Including this information helps distinguish your company from a dozen others the candidate might have heard from. It doesn’t have to be a laundry list of exciting details — just enough to pique their interest and make them eager to hear more. Keep it short and sweet, but be specific.
“You want to pull that candidate in from the very beginning,” she says. “If you send something that’s a little vague, sometimes they’ll disregard it because they’re looking for a little something, like a link or a video.”
9. Track how often a candidate is opening your messages and looking at content to find the right moments to follow up
Including a link in your outreach comes with another benefit. Recently, Angie has begun experimenting with adding UTM codes to her links. These are essentially tags that allow you to track how a person got to the website, giving you an idea of which outreach tactics are resonating with which candidates.
“It makes me tailor a message to them a little more,” Angie says. “I’m getting to learn about my audience. When you know them, you can target them better.”
This Reddit thread breaks down how you can use UTM codes in your recruitment process if you’d like to give this tactic a go.
Angie also recommends tracking when and how often a candidate opens your messages. In Microsoft Outlook, for example, you can request read receipts to get a notification when someone reads your message. There are also plenty of other email tracking tools out there that you can use, all of which can help you identify strategic moments to follow up.
“If John Smith clicked on that message 12 times in the past week, there’s a reason he went back to that,” Angie says. “The moment you see him click on it again, boom, you’re going to send him another message — because then you’re catching him at a point when he’s thinking about you.”
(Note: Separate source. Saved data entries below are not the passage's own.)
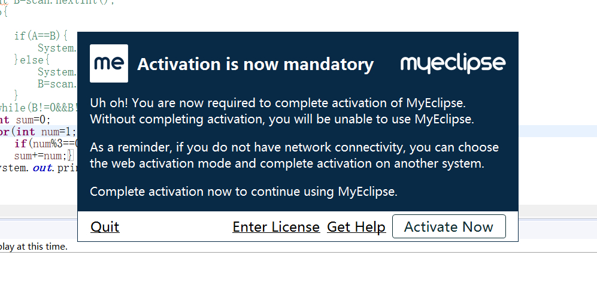The width and height of the screenshot is (597, 282).
Task: Open the Enter License link
Action: point(276,227)
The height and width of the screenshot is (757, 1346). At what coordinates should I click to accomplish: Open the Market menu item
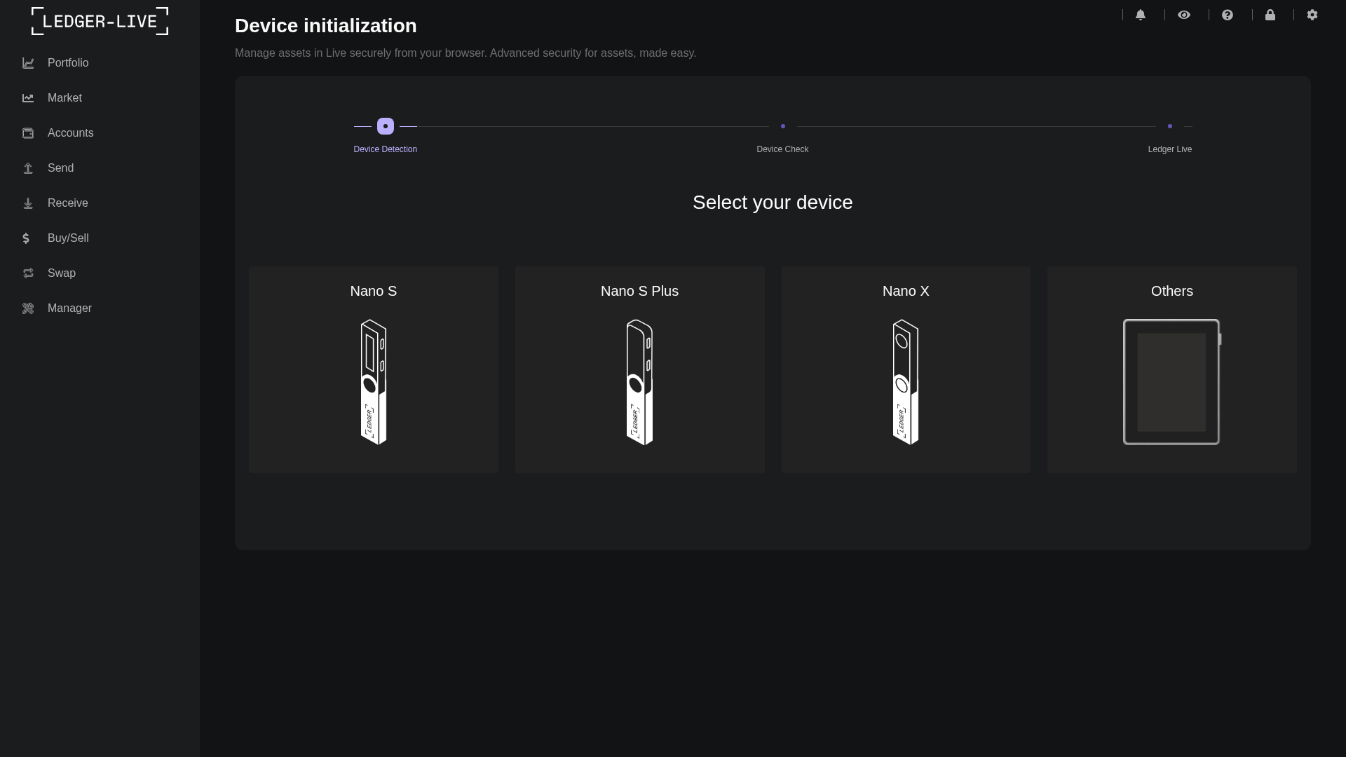(x=64, y=98)
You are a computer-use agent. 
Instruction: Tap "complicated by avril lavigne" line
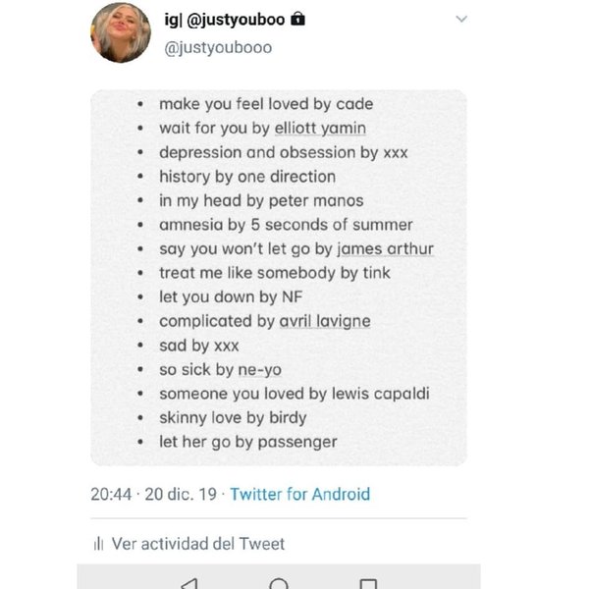click(x=264, y=321)
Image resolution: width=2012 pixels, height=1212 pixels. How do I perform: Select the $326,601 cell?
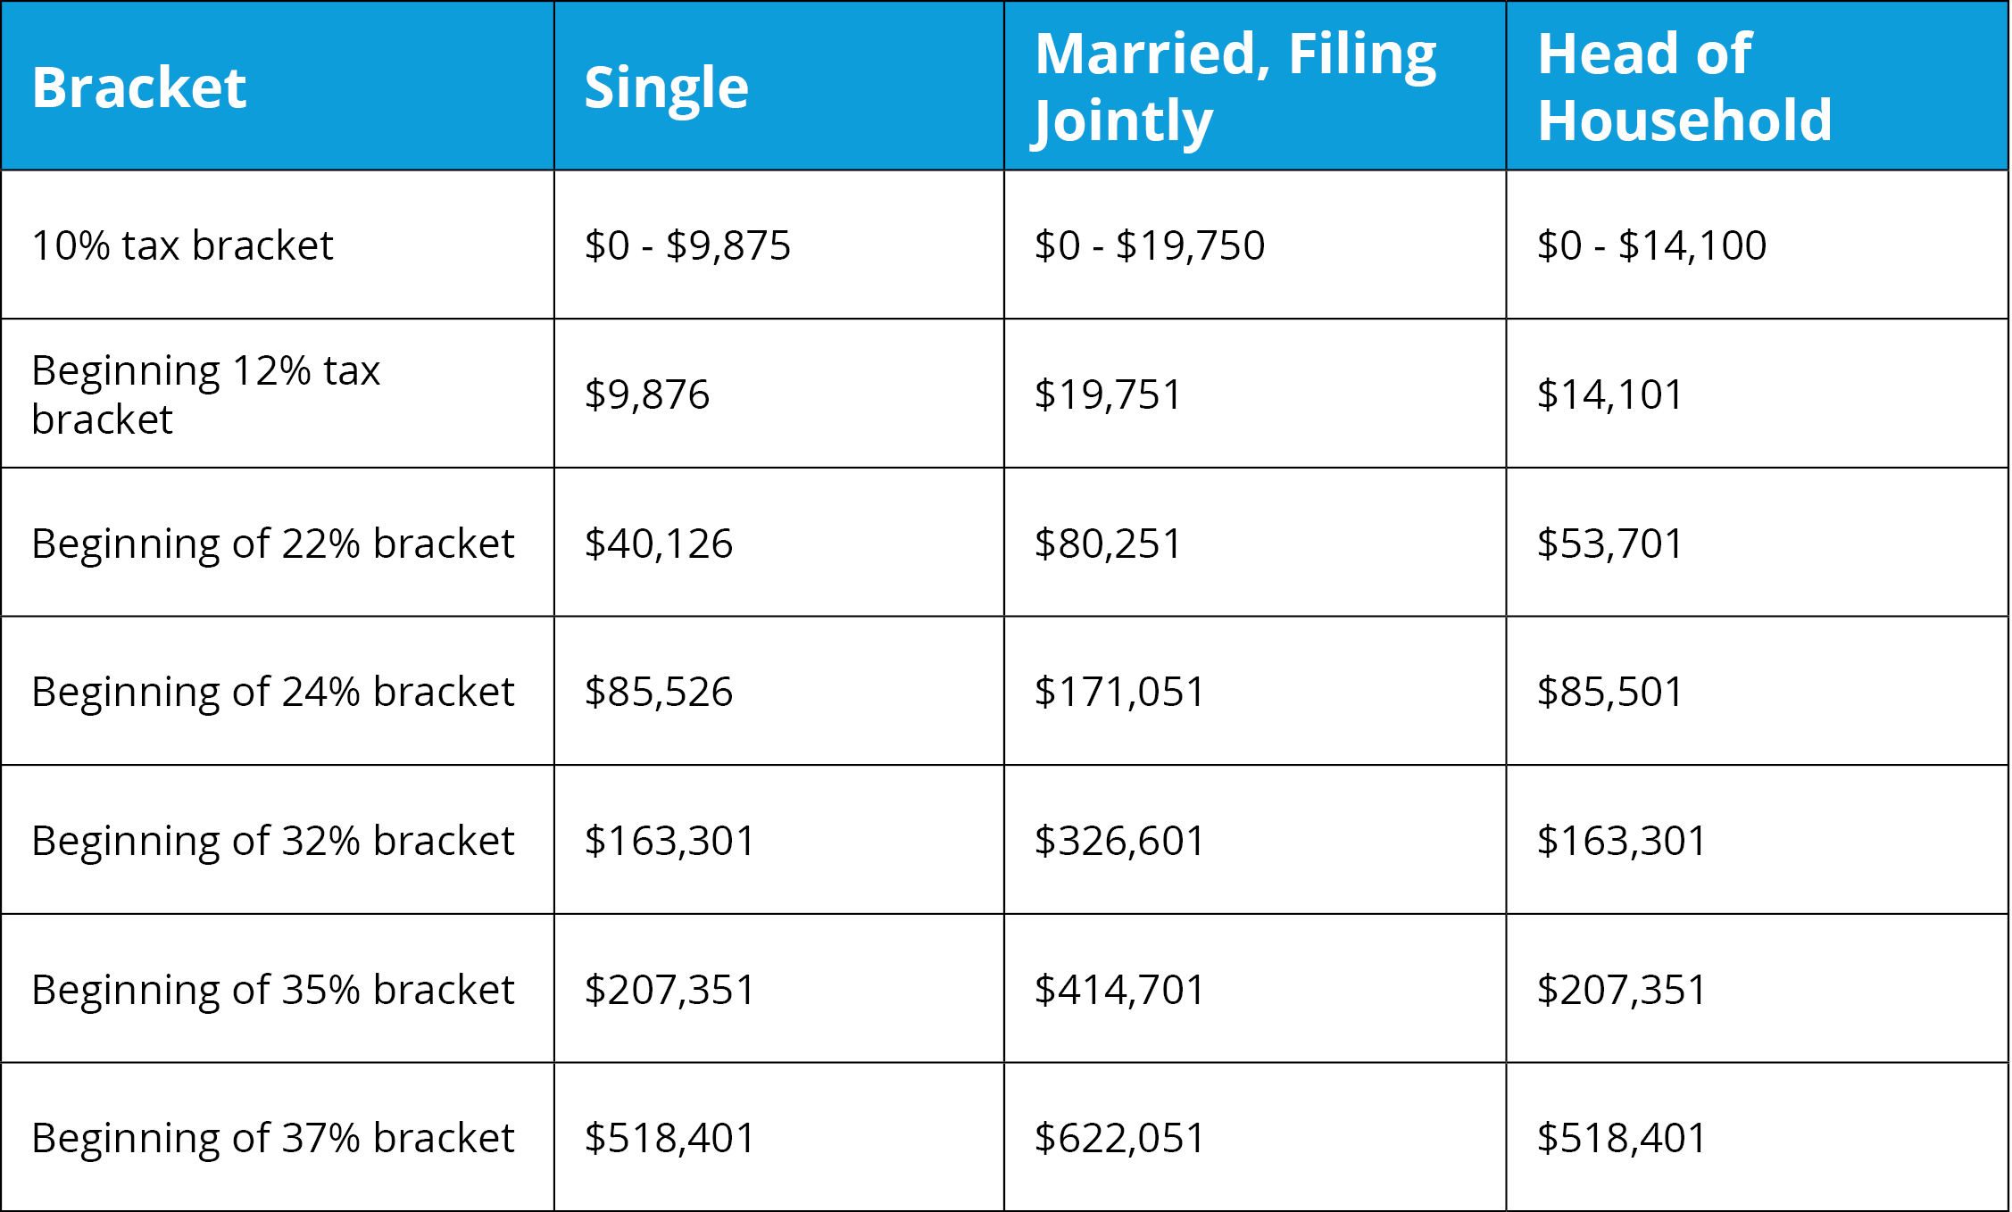pyautogui.click(x=1119, y=841)
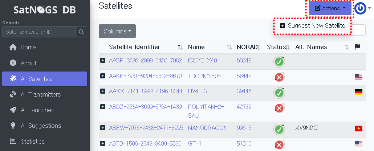374x151 pixels.
Task: Click the satellite name or ID search field
Action: pyautogui.click(x=39, y=32)
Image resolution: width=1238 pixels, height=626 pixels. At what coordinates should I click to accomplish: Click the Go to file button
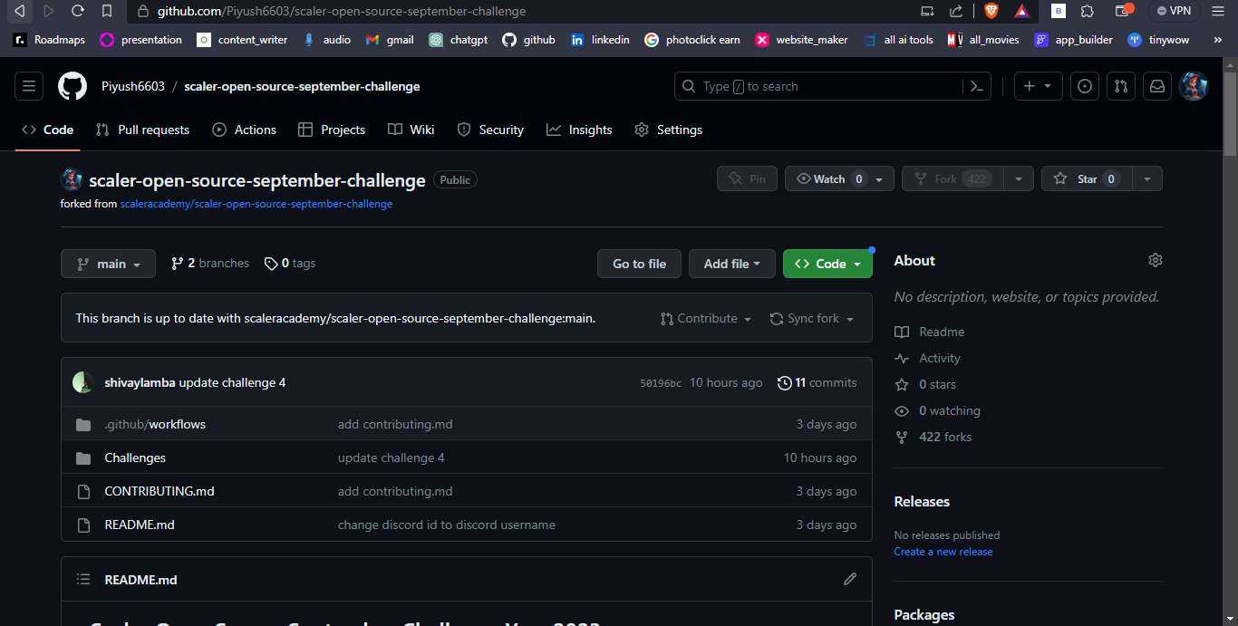click(639, 264)
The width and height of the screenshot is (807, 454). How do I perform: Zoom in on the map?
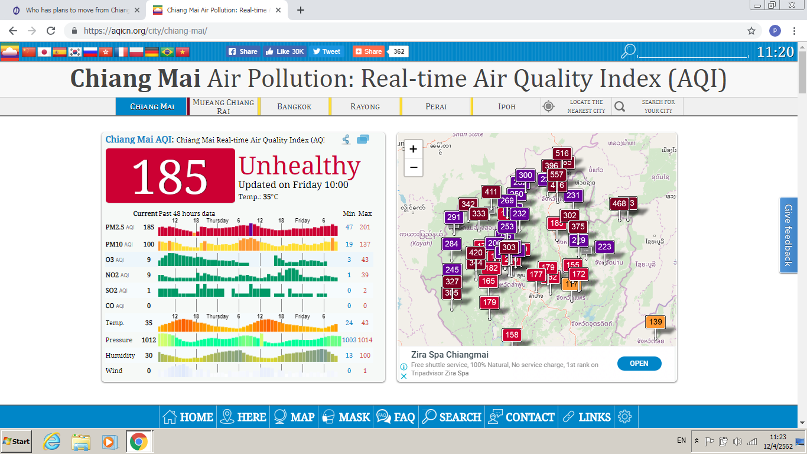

10. If you’re surprised an in-demand candidate responds to you, ask them why to learn what you’re doing right
Another way to track which outreach techniques are working is simply to ask. If a candidate tells Angie she’s the hundredth recruiter to contact them, she’ll ask what made them respond to her in particular.
“I always ask that question when a candidate who I think is a long shot replies to my email,” she says. “They might say something like, ‘You were persistent but not annoying.’”
This technique can also provide a much-needed confidence boost.
“Some recruiters have this fear that they can’t be creative or they can’t use humor,” Angie says. “If you’re willing to take a little bit of a risk, your chances of getting a response are a little bit greater.”
11. Automate repetitive manual processes like scheduling and dedicate more time to personalization
When it comes to tools, Angie is a big believer in automated scheduling.
“It just makes sense for every recruiter and sourcer to have some sort of calendar tool,” she says. “You don’t have to go back and forth, and then you’re one step ahead of the recruiter that doesn’t use one.”
If you use LinkedIn Recruiter, you can automatically provide your availability via InMail, allowing candidates to easily pick a time when an interview would work for them. Tools like Calendly and YouCanBook.Me are also good for this.
Angie advises using the time you would have spent scheduling on value-added tasks — like personalizing your messages.
“I love automation, but tools can only do so much,” she says. “I think you can use the tools to automate the repeatable processes, but you can personalize using these tools only up to a certain point.”
12. If a search isn’t working, try something else
Angie’s final tip is simple but important to remember when you’re tearing your hair out.
“If something doesn’t work, try something else,” she says. “Just adding or removing one word from your search will make a huge difference. Or if you’re using geographic filters based on where the candidate is located, open them up a little bit. You’ll get different results.”